房間的笑聲驟停,她頭頂烏雲密布,滿臉怨氣,從床上爬起來。陶朱看著林聽一愣,剛剛不還是很開心?怎麼突然愁眉苦臉了?
林聽一不高興就喜歡關上門摸自己辛辛苦苦攢起來的金銀。
陶朱習以為常,還貼心地舉起金子給她摸個遍:“七姑娘還有其他煩心事?”經此一鬨,林三爺短時間內不會再找林聽的麻煩。
她思緒還沒梳理好,抽回摸金子的手,沒正麵回應陶朱的問題,隻道:“我要偷溜出府。”
林聽猛地跳躍到出府,陶朱一時沒跟上來:“您要出府?”
“對。”她彎腰穿鞋。
陶朱不讚同:“您如今稱病,如果讓三爺發現外出,又少不得一頓責罰,這不是自討苦吃?不是什麼急事,可以過幾天再辦。”
林聽打開衣櫃,拿出一套衣裳,對著鏡子稍作打扮偽裝,做事有自己一套歪理:“不讓他發現不就行了,不會有事的。”
自知拗不過林聽,陶朱無奈歎氣,能做的隻有為她遮掩了。
陶朱不放心道:“七姑娘,您可千萬要在入夜前回來,聽說近日有亂黨闖入城中,宵禁更嚴了,一旦被抓住,非同小可。”
她的生意是一年前搞起來的,從那時候開始,林聽頻繁出府,據說是要親自處理商場上的事,叫陶朱留守府中,不要想那麼多。

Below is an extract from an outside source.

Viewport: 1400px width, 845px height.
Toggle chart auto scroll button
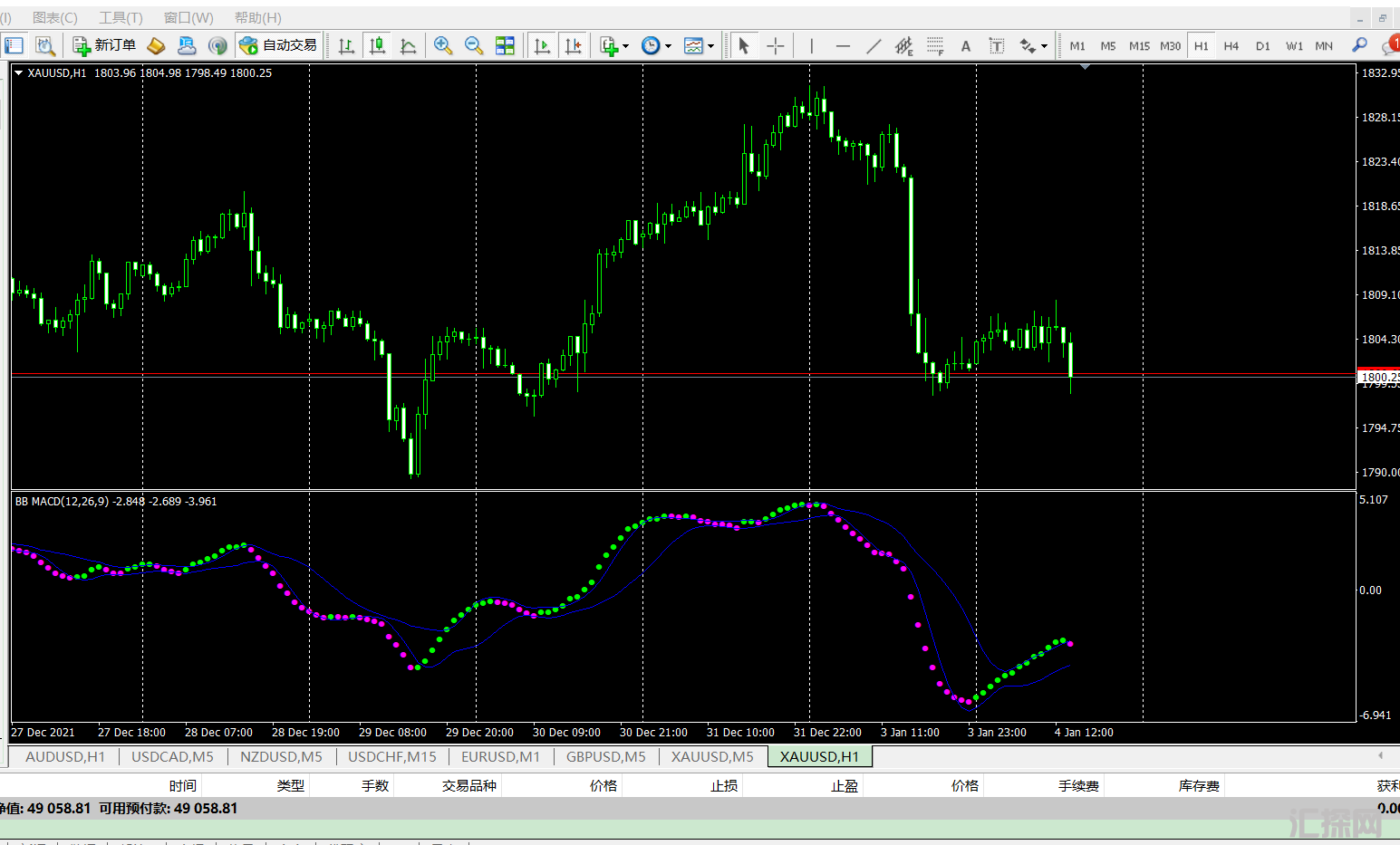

“你還不放心我,又不是第一次偷溜出府了,有分寸的。”
林聽見陶朱悶悶不樂,捏了把她臉,暫時拋卻肩負任務的煩惱,笑嘻嘻逗她笑:“彆擔心,我肯定平安歸來,還給你帶油糕。”
陶朱撇嘴:“奴不要什麼油糕,奴隻要您早點回來。”
“知道了。”林聽推門出去,她熟知林家宅院的布局,想繞開下人出府是輕而易舉的事。
晌午時分,驕陽似火,皇城內的長街依然車水馬龍,不減半分熱鬨,換上樸素棉麻衣裙,僅編了條長辮子的林聽穿梭在人群中。
開在棋盤街中間的麟記布莊人頭攢動,生意火熱,夥計忙得暈頭轉向。林聽路過往裡看一眼,被任務打擊到的心好受不少。
麟記布莊是她開的,也是被林三爺發現的生意。
不過麟記布莊不是林聽唯一的生意,旁的生意才是她的主要收入來源,那家店鋪開在棋盤街不起眼的邊角處,售賣書籍。
林聽沒從書齋的正門進,輕車熟路找到後門,一進去就看到一個紮著高馬尾的少年。他坐在房梁上,居高臨下地看像賊人的她。